Today, LED technology has improvised. LEDs are customized to deliver the required level of short-wavelength to illuminate the streets at any given time. They use a high degree of control while emitting light in a particular direction. As a result, they emit less glare and light trespass. Therefore, people should not fear inefficient sleep alerts due to excessive drop-offs. With greater control over the distribution of light, LEDs are still at par with conventional bulbs. They continue to illuminate streets identically, which further lessens the short-wavelength content.
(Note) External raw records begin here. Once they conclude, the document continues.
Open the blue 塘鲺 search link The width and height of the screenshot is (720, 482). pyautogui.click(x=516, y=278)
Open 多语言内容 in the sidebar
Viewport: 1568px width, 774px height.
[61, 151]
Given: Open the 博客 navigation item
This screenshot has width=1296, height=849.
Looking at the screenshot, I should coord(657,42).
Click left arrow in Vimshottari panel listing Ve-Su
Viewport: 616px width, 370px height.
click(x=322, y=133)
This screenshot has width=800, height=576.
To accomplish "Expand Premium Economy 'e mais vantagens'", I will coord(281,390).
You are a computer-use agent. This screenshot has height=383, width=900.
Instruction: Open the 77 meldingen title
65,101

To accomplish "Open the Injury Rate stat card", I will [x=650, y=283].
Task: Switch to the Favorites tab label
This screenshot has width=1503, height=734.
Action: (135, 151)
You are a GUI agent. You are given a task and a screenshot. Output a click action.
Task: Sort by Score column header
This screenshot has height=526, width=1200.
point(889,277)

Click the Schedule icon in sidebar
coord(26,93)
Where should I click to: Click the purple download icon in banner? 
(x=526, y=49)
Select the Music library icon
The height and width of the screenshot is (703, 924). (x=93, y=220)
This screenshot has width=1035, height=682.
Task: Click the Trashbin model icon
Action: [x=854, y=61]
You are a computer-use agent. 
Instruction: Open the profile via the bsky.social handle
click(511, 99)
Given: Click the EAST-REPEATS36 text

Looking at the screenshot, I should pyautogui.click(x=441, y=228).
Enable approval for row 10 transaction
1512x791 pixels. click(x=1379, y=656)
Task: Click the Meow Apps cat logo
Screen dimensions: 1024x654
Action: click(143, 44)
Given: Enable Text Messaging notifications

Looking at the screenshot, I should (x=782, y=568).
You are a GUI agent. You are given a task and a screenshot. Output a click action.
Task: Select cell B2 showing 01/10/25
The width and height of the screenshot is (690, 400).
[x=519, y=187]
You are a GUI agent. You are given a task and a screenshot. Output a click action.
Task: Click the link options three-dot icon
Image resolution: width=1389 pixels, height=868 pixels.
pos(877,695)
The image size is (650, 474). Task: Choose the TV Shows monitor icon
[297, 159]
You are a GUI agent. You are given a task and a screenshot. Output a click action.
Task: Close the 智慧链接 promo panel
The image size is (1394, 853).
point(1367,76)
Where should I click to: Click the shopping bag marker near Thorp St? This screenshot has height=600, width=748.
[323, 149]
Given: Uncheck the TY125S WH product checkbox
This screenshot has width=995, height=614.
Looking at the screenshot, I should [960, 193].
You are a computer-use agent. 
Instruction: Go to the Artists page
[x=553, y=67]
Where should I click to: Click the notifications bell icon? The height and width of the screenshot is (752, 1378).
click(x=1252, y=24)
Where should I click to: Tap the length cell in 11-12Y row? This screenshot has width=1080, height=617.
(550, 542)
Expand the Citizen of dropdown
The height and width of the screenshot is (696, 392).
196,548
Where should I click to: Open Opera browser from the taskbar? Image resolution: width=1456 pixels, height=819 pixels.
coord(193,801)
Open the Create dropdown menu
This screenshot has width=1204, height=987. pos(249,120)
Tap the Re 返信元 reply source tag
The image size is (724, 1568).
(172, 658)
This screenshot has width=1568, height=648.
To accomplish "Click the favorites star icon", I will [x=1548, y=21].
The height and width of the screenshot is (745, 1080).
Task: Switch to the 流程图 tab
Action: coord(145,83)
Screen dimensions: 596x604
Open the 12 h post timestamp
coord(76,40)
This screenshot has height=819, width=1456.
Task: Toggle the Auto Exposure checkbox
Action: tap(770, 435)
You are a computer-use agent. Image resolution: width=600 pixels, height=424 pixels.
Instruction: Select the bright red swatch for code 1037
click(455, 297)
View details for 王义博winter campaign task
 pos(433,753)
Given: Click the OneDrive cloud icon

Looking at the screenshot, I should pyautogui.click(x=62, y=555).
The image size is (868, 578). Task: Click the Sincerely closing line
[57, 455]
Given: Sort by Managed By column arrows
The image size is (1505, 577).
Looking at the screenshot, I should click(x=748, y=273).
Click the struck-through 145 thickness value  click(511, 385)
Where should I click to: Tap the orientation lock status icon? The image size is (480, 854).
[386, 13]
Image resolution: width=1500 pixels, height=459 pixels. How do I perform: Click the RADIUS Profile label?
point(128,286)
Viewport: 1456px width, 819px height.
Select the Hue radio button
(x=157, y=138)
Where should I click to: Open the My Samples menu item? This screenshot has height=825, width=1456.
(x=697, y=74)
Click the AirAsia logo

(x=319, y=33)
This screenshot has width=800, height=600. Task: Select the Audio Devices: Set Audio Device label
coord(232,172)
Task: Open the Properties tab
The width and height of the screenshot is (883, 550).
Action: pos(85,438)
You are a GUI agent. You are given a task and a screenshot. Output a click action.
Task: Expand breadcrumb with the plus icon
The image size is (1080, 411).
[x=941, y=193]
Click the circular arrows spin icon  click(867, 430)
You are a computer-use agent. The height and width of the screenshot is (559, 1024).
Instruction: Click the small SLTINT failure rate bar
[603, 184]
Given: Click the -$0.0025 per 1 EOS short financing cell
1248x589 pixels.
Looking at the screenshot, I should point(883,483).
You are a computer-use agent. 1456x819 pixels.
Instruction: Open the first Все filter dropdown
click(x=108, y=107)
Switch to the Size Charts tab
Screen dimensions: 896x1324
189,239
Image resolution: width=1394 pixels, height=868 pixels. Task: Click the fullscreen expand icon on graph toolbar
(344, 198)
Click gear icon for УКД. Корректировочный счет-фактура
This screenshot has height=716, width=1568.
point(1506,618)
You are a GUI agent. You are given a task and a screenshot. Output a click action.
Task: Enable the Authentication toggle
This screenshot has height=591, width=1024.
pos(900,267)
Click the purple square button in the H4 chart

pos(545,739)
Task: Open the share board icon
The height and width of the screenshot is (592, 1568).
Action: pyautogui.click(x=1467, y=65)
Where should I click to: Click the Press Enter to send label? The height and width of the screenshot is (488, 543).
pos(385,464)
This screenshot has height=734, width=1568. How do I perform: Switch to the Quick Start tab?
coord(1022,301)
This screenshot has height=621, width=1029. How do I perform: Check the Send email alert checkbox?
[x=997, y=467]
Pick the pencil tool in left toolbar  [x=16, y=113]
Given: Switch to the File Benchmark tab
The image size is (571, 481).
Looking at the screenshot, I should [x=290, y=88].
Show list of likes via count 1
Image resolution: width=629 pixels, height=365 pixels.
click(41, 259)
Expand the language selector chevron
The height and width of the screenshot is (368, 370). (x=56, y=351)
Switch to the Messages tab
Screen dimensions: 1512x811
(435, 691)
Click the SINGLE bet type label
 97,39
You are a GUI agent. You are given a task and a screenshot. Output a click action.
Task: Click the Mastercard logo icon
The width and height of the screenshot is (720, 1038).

Myth 6: LEDs are extremely delicate to shatters or vibrations
There is no truth in this misconception since LEDs do not contain filaments. They don’t even have any movable components. These lights do not contain mercury or electrodes which tend to snap. You might have observed LEDs in cars and other sensitive medical and industrial units. They fit much better in them and can sustain vibrations tremendously.
Myth 7: LED lights continue to illuminate forever
Of course, such a characteristic is most desirable in any working device. But the fact is that these lights can illuminate streets for a maximum of up to 50,000 hours. After that, like other bulbs, they need replacement.
Myth 8: LED street lighting can erupt fire
Since LEDs need little energy to produce light, there is no question about short-circuiting or fire hazard issues. The 500 to 100 watts ordinary lights are prone to fire hazards, but LEDs are much safer. As they don’t generate noticeable heat, there rarely overheat.
It is quite obvious that every technology has its pros and cons, but we should highlight the benefits associated with the use of technology in street lighting. The energy-efficient and long-serving LEDs are just not lights. They are the future of a safer and eco-friendly life on the planet. Their strength and ability to survive under harsh weathers negate all the myths about them. Their capacity to illuminate streets well with controlled wavelength keeps them ahead of the curve.